As an emerging early diagnostic technology for gastrointestinal diseases, confocal
endoscopy lacks large-scale perfect annotated data, leading to a major challenge in learning
discriminative semantic features. So, how should we learn representations without labels or
a few labels? In this paper, we proposed a Feature-Level MixSiam method based on the
traditional siamese network for medical image recognition and applied it to gastrointestinal (GI)
disease classification by learning discriminative features from limited probe-based confocal laser
endoscopy (pCLE) images. The proposed method is divided into two stages: self-supervised
learning and few-shot learning. First, in the self-supervised learning stage, the novel feature level-based feature mixing approach introduced more task-relevant information via regularization,
facilitating the traditional siamese structure can adapt to the large intra-class variance of the pCLE
dataset.

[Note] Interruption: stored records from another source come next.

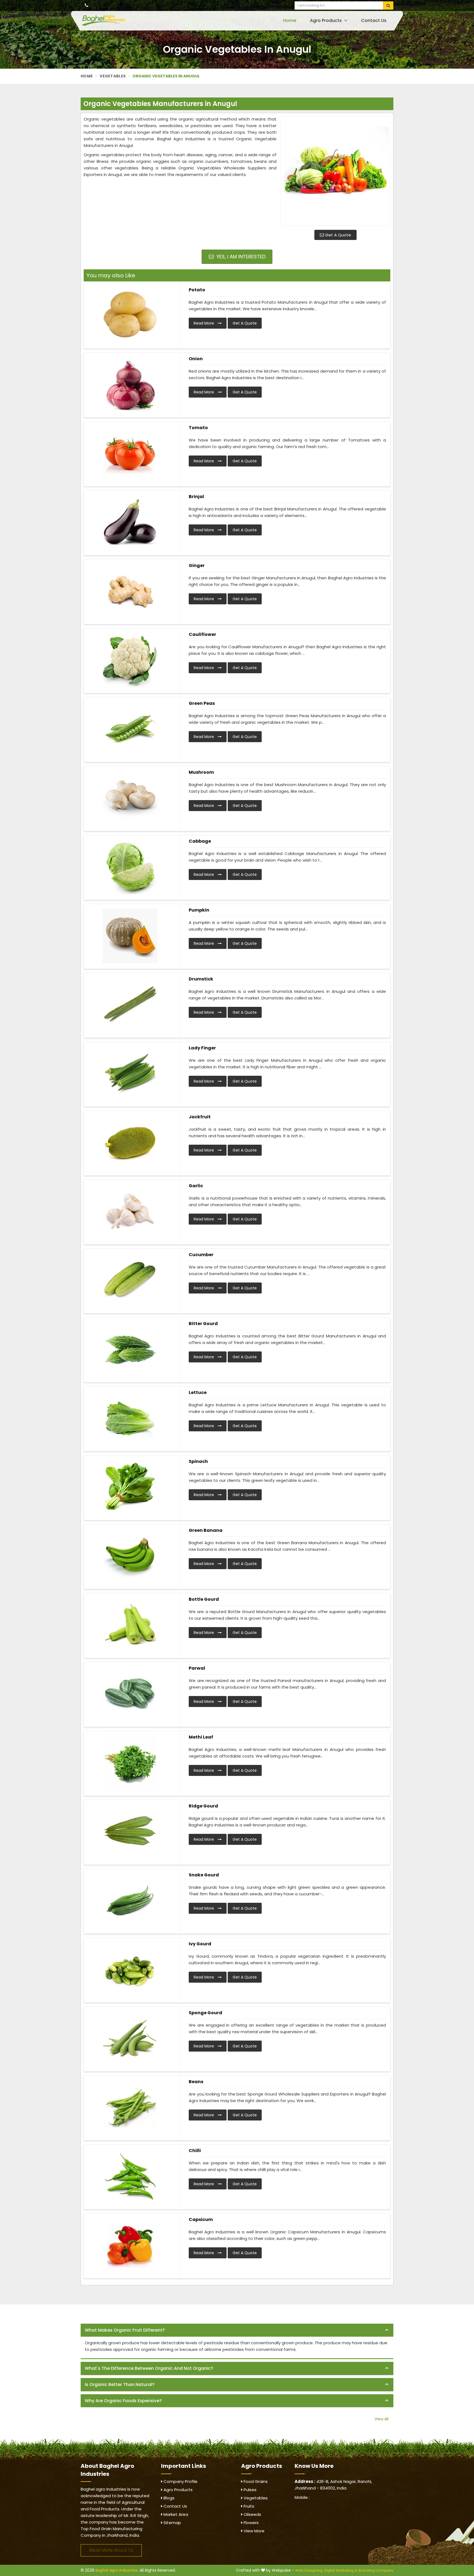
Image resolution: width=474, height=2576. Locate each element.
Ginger (197, 565)
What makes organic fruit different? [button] (125, 2330)
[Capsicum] (130, 2245)
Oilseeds (251, 2514)
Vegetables (113, 76)
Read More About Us (111, 2550)
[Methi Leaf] (130, 1762)
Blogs (168, 2498)
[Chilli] (130, 2176)
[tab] (237, 2330)
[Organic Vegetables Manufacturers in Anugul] (335, 171)
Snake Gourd (204, 1875)
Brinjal (196, 496)
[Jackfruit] (130, 1142)
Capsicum (201, 2219)
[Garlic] (130, 1211)
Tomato (198, 427)
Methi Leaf (201, 1737)
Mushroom (201, 772)
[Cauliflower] (130, 660)
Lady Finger (202, 1048)
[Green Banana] (130, 1556)
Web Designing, (309, 2570)
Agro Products (326, 20)
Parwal (197, 1668)
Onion (196, 359)
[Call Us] (86, 5)
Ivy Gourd (200, 1944)
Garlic (196, 1186)
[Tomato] (130, 453)
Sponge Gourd (205, 2013)
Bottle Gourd (204, 1599)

Then, in the few-shot learning stage, we adopted the pre-trained model obtained through
self-supervised learning as the base learner in the few-shot learning pipeline, enabling the feature
extractor to learn richer and more transferrable visual representations for rapid generalization
to other pCLE classification tasks when labeled data are limited. On two disjoint pCLE
gastrointestinal image datasets, the proposed method is evaluated. With the linear evaluation
protocol, Feature-Level MixSiam outperforms the baseline by 6% (Top-1) and supervised model
by 2% (Top1), which demonstrates the effectiveness of the proposed feature-level-based feature
mixing method. Furthermore, the proposed method outperforms the previous baseline method
for the few-shot classification task, which can help improve the classification of pCLE images
lacking large-scale annotated data for different stages of tumor development. The method has
been tested in two different datasets and has shown promise as a quantitative tool for assisting
pathologists in the diagnosis of diseases.